● PROBLEM STATEMENT
Determine how many lines in the data below contain "code" and write only that number.

● DATA FOR THIS EXERCISE
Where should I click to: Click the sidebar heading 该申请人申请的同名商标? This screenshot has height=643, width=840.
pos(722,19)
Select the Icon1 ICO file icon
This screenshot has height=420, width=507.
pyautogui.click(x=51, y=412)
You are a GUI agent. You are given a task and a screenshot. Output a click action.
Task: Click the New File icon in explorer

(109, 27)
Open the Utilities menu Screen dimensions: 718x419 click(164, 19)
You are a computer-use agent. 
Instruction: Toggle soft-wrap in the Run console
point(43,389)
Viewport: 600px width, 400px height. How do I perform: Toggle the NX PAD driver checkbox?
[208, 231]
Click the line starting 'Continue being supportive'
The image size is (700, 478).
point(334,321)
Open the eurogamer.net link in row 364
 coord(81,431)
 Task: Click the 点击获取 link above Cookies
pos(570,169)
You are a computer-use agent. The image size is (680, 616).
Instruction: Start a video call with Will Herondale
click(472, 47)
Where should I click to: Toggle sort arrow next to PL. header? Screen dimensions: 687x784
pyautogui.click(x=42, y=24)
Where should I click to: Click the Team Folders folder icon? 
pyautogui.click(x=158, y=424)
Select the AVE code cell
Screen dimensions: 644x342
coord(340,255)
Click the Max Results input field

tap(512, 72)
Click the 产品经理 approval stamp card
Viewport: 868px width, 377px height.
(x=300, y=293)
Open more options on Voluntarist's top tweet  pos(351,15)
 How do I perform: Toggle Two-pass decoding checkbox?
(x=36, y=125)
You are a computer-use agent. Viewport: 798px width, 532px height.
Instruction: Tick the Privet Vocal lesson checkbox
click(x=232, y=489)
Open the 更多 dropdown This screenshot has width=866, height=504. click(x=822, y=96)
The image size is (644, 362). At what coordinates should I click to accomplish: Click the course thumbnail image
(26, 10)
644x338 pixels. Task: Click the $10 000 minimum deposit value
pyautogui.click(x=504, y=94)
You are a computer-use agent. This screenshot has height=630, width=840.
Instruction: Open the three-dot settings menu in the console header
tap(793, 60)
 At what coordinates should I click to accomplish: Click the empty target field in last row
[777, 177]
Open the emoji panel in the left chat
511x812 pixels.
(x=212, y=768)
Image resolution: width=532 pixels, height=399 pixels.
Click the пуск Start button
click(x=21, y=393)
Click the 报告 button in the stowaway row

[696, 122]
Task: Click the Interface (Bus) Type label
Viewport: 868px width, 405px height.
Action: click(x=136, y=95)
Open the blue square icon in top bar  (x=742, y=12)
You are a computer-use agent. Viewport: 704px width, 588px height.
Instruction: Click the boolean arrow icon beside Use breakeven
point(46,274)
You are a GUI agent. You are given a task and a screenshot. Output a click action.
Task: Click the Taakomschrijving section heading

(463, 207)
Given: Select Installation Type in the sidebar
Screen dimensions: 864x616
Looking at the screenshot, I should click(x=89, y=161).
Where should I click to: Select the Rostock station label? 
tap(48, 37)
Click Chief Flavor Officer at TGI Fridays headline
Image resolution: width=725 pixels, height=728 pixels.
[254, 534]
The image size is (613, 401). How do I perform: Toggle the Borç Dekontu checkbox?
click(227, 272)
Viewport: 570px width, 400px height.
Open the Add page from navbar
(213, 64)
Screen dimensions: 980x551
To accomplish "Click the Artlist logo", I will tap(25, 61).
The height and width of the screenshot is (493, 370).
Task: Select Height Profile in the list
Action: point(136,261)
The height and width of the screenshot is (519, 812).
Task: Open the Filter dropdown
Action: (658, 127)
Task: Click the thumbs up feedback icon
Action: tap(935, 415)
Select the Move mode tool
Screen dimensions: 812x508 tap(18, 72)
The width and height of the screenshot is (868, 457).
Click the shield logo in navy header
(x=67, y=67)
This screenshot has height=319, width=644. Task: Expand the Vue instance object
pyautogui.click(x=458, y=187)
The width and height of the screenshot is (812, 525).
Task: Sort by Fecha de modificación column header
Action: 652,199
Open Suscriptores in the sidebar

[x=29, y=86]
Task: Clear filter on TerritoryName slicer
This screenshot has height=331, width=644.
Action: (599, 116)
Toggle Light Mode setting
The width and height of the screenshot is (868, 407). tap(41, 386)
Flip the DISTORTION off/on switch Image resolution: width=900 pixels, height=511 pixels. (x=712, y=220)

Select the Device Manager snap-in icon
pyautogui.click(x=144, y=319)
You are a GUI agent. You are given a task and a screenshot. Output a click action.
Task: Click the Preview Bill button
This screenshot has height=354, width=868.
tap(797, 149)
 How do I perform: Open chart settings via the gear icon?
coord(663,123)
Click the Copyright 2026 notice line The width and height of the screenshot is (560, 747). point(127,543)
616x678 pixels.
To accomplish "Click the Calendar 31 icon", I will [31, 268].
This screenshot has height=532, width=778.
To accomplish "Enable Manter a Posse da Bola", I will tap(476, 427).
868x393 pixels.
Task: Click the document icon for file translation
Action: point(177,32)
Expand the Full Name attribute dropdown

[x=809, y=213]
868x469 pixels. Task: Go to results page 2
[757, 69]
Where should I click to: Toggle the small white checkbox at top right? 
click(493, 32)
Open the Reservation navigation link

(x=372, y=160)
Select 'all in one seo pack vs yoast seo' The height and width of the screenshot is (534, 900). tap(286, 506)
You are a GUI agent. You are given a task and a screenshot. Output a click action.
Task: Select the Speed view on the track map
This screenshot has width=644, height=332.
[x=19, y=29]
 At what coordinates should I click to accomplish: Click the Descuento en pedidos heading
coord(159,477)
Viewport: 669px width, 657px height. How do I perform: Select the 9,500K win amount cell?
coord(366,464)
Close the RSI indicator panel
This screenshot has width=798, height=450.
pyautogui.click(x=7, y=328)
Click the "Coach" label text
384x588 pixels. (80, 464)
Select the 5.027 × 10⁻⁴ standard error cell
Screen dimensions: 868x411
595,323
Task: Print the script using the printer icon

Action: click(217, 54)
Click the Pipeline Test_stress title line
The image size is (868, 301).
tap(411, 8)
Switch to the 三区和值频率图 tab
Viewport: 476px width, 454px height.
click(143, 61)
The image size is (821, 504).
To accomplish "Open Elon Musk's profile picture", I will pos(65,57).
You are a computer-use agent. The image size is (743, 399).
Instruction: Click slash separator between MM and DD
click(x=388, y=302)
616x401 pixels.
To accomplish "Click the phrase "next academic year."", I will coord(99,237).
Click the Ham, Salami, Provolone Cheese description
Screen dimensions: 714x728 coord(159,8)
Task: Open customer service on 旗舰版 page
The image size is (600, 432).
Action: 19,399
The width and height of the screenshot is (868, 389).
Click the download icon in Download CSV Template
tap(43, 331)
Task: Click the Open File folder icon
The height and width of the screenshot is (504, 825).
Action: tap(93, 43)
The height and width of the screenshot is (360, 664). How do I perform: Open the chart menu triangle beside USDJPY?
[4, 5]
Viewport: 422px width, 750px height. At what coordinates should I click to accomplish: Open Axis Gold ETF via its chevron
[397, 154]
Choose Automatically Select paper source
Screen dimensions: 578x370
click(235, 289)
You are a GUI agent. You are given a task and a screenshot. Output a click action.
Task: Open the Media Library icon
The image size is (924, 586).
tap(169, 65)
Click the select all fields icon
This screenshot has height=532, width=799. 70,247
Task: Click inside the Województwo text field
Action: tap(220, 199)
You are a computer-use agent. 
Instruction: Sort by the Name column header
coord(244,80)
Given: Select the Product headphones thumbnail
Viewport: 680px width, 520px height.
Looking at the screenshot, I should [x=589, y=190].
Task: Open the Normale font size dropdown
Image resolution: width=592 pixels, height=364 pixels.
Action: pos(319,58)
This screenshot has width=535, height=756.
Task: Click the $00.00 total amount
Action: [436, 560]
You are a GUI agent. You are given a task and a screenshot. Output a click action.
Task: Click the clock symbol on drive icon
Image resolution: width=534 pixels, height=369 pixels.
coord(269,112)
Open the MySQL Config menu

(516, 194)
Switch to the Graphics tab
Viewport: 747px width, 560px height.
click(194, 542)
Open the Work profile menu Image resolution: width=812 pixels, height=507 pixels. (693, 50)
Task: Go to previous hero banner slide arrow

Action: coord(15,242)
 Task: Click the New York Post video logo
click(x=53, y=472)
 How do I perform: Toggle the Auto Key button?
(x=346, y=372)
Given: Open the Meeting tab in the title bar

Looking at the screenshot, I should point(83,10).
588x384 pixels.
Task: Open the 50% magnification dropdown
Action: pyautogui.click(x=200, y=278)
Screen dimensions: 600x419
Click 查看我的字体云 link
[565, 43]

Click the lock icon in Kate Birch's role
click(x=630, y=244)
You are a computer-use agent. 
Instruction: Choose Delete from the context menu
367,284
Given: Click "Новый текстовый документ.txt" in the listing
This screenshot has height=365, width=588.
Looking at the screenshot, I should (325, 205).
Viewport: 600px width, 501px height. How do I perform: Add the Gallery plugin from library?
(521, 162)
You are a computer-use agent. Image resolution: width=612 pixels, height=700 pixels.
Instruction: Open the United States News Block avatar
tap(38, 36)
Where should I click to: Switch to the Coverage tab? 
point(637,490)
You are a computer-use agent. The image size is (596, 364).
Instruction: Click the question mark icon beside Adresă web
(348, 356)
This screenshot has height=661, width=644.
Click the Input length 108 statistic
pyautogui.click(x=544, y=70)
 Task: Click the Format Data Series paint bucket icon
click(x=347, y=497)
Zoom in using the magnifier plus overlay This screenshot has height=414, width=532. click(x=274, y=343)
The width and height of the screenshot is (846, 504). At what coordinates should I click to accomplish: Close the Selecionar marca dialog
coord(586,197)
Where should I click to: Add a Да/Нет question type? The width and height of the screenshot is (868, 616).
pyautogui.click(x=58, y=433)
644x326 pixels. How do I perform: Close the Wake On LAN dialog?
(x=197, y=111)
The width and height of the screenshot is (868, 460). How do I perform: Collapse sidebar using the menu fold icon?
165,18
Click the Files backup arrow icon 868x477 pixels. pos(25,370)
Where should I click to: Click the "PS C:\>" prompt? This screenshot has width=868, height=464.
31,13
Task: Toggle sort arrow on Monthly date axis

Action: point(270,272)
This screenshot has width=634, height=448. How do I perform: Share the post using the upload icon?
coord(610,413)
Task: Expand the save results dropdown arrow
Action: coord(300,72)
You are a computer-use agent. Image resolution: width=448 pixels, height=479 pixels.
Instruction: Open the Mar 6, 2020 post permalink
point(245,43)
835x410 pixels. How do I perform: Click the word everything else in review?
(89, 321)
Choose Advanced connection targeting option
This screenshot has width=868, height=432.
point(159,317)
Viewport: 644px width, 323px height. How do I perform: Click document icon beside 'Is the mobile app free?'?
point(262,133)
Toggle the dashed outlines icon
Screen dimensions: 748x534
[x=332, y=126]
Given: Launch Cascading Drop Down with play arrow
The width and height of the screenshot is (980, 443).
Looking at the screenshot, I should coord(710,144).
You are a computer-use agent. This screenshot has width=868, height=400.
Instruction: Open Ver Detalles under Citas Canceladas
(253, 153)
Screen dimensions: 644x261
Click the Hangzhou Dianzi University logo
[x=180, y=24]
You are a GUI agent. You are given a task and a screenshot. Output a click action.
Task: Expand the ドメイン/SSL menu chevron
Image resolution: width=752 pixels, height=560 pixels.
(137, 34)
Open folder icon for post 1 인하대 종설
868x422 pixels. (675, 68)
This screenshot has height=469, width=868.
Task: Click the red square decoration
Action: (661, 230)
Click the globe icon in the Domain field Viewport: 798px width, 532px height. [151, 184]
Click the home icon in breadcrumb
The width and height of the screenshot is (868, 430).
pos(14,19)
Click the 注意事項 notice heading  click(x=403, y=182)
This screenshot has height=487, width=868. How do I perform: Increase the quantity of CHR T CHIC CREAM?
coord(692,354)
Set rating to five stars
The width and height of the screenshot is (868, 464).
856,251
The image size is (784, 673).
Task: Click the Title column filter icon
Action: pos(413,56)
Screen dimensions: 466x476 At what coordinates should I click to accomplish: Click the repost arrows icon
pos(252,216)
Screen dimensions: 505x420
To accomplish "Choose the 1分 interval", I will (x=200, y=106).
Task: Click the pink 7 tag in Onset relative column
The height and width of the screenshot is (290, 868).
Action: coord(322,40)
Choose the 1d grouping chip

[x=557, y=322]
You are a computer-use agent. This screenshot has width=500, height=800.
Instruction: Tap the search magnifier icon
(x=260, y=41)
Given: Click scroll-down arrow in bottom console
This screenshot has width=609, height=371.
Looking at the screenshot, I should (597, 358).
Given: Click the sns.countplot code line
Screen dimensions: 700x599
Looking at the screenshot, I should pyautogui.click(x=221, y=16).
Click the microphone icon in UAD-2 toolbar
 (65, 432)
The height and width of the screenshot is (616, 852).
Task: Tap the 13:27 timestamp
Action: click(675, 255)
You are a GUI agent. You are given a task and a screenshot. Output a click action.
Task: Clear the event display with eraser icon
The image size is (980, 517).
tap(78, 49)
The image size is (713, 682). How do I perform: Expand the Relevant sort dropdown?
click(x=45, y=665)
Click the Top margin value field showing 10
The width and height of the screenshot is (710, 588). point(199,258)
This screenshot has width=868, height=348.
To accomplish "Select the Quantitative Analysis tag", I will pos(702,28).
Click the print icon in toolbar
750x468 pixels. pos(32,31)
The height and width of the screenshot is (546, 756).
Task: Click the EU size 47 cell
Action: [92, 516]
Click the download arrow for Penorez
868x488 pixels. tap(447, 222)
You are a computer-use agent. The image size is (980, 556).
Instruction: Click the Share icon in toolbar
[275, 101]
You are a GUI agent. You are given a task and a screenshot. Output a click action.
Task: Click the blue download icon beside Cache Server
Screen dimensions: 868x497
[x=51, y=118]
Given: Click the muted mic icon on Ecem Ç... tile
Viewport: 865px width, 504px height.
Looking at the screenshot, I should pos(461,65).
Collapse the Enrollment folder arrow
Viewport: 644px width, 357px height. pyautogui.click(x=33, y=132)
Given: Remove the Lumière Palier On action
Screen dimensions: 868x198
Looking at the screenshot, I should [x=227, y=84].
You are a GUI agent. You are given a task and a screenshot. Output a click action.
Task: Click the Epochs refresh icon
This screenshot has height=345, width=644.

● RESULT OF THIS EXERCISE
2